EXERCISE REQUIREMENTS:
Whenever a line in the data contains "Entrada", show that line.

[Saved data entries]
========

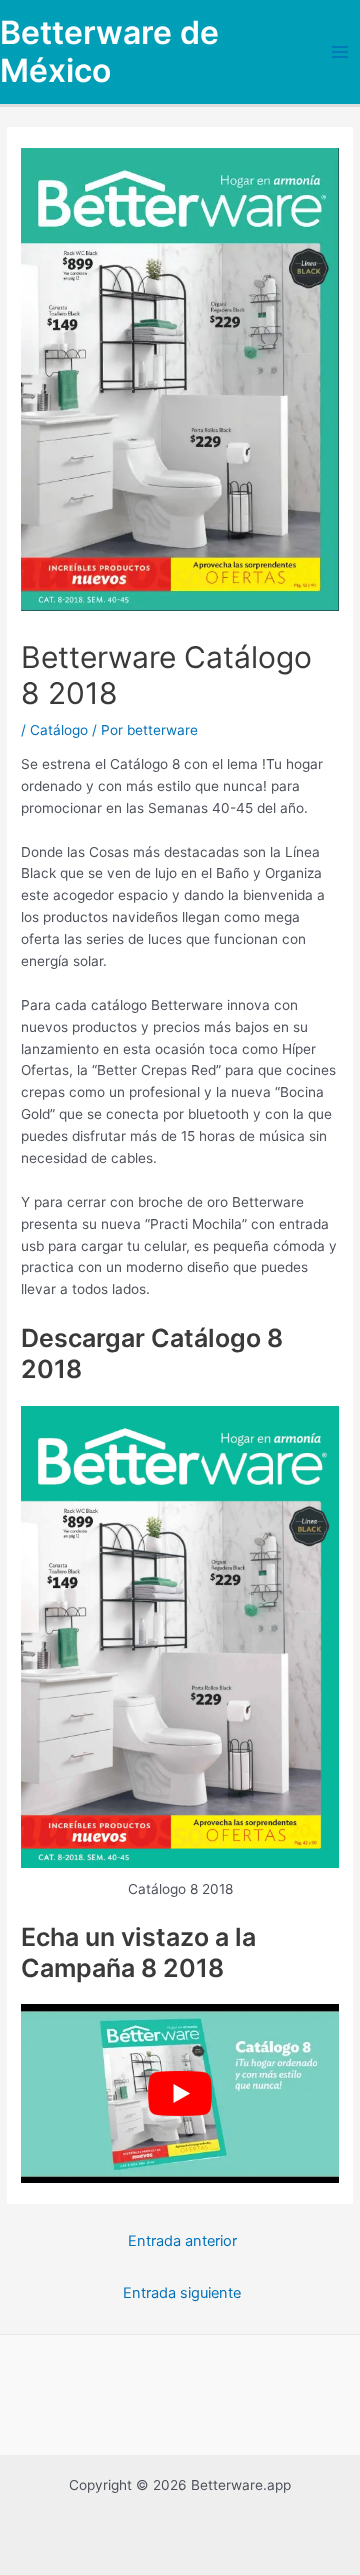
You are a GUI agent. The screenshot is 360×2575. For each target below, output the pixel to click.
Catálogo (59, 730)
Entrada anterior (182, 2241)
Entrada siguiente (182, 2293)
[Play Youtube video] (180, 2093)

========

SOLUTION:
Entrada anterior (182, 2241)
Entrada siguiente (182, 2293)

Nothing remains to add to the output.